Start of Excerpted data
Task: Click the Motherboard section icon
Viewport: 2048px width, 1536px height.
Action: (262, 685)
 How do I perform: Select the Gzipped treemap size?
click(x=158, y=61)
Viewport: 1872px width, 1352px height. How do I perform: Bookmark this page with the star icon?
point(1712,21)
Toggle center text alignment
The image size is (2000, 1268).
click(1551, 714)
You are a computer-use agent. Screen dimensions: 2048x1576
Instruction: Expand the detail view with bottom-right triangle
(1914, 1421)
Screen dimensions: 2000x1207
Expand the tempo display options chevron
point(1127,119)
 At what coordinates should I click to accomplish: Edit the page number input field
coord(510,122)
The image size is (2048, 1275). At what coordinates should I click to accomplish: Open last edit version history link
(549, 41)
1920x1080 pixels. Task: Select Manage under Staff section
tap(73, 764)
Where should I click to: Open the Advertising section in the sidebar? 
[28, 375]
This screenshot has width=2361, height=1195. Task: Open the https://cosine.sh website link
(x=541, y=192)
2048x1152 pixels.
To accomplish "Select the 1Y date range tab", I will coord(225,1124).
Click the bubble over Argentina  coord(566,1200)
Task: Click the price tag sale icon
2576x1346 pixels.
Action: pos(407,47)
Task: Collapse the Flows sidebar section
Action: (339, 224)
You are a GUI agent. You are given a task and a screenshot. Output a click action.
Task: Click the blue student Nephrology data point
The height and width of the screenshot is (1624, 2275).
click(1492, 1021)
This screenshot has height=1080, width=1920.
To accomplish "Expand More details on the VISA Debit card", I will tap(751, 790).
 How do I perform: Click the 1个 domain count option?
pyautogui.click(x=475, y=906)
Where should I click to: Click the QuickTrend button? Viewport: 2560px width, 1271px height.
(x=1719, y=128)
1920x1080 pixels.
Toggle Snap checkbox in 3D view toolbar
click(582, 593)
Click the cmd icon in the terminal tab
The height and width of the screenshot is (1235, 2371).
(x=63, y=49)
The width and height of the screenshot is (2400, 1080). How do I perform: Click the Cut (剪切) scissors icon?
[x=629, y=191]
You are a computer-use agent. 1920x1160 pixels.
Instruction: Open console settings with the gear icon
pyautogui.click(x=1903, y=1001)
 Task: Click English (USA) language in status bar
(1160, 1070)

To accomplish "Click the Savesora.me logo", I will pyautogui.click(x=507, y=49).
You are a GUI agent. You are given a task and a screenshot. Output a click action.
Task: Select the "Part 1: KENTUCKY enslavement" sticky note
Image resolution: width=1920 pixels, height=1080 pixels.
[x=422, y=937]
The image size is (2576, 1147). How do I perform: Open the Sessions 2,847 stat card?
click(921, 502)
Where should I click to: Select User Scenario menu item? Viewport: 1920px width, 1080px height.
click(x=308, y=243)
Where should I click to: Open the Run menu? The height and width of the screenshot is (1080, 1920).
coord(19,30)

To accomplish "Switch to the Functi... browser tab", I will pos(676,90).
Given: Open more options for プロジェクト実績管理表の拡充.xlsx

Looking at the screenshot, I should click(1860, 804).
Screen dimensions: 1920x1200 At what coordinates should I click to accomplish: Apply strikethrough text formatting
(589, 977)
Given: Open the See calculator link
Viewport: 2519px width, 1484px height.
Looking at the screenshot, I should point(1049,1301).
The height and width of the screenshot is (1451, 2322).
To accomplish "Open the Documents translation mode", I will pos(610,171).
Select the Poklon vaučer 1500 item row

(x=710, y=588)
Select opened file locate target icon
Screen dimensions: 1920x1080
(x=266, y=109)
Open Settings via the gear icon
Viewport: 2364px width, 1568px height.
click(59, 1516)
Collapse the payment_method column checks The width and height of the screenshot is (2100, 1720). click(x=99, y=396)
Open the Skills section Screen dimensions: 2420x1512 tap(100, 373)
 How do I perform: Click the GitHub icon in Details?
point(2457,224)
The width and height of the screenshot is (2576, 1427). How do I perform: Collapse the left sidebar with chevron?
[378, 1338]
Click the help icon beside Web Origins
End of Excerpted data
Assigned task
The answer must be an exact copy of every record above.

Written answer
Task: Click the Motherboard section icon
Viewport: 2048px width, 1536px height.
Action: (262, 685)
 How do I perform: Select the Gzipped treemap size?
click(x=158, y=61)
Viewport: 1872px width, 1352px height. How do I perform: Bookmark this page with the star icon?
point(1712,21)
Toggle center text alignment
The image size is (2000, 1268).
click(1551, 714)
You are a computer-use agent. Screen dimensions: 2048x1576
Instruction: Expand the detail view with bottom-right triangle
(1914, 1421)
Screen dimensions: 2000x1207
Expand the tempo display options chevron
point(1127,119)
 At what coordinates should I click to accomplish: Edit the page number input field
coord(510,122)
The image size is (2048, 1275). At what coordinates should I click to accomplish: Open last edit version history link
(549, 41)
1920x1080 pixels. Task: Select Manage under Staff section
tap(73, 764)
Where should I click to: Open the Advertising section in the sidebar? 
[28, 375]
This screenshot has width=2361, height=1195. Task: Open the https://cosine.sh website link
(x=541, y=192)
2048x1152 pixels.
To accomplish "Select the 1Y date range tab", I will coord(225,1124).
Click the bubble over Argentina  coord(566,1200)
Task: Click the price tag sale icon
2576x1346 pixels.
Action: pos(407,47)
Task: Collapse the Flows sidebar section
Action: (339, 224)
You are a GUI agent. You are given a task and a screenshot. Output a click action.
Task: Click the blue student Nephrology data point
The height and width of the screenshot is (1624, 2275).
click(1492, 1021)
This screenshot has height=1080, width=1920.
To accomplish "Expand More details on the VISA Debit card", I will tap(751, 790).
 How do I perform: Click the 1个 domain count option?
pyautogui.click(x=475, y=906)
Where should I click to: Click the QuickTrend button? Viewport: 2560px width, 1271px height.
(x=1719, y=128)
1920x1080 pixels.
Toggle Snap checkbox in 3D view toolbar
click(582, 593)
Click the cmd icon in the terminal tab
The height and width of the screenshot is (1235, 2371).
(x=63, y=49)
The width and height of the screenshot is (2400, 1080). How do I perform: Click the Cut (剪切) scissors icon?
[x=629, y=191]
You are a computer-use agent. 1920x1160 pixels.
Instruction: Open console settings with the gear icon
pyautogui.click(x=1903, y=1001)
 Task: Click English (USA) language in status bar
(1160, 1070)

To accomplish "Click the Savesora.me logo", I will pyautogui.click(x=507, y=49).
You are a GUI agent. You are given a task and a screenshot. Output a click action.
Task: Select the "Part 1: KENTUCKY enslavement" sticky note
Image resolution: width=1920 pixels, height=1080 pixels.
[x=422, y=937]
The image size is (2576, 1147). How do I perform: Open the Sessions 2,847 stat card?
click(921, 502)
Where should I click to: Select User Scenario menu item? Viewport: 1920px width, 1080px height.
click(x=308, y=243)
Where should I click to: Open the Run menu? The height and width of the screenshot is (1080, 1920).
coord(19,30)

To accomplish "Switch to the Functi... browser tab", I will pos(676,90).
Given: Open more options for プロジェクト実績管理表の拡充.xlsx

Looking at the screenshot, I should click(1860, 804).
Screen dimensions: 1920x1200 At what coordinates should I click to accomplish: Apply strikethrough text formatting
(589, 977)
Given: Open the See calculator link
Viewport: 2519px width, 1484px height.
Looking at the screenshot, I should point(1049,1301).
The height and width of the screenshot is (1451, 2322).
To accomplish "Open the Documents translation mode", I will pos(610,171).
Select the Poklon vaučer 1500 item row

(x=710, y=588)
Select opened file locate target icon
Screen dimensions: 1920x1080
(x=266, y=109)
Open Settings via the gear icon
Viewport: 2364px width, 1568px height.
click(59, 1516)
Collapse the payment_method column checks The width and height of the screenshot is (2100, 1720). click(x=99, y=396)
Open the Skills section Screen dimensions: 2420x1512 tap(100, 373)
 How do I perform: Click the GitHub icon in Details?
point(2457,224)
The width and height of the screenshot is (2576, 1427). How do I perform: Collapse the left sidebar with chevron?
[378, 1338]
Click the help icon beside Web Origins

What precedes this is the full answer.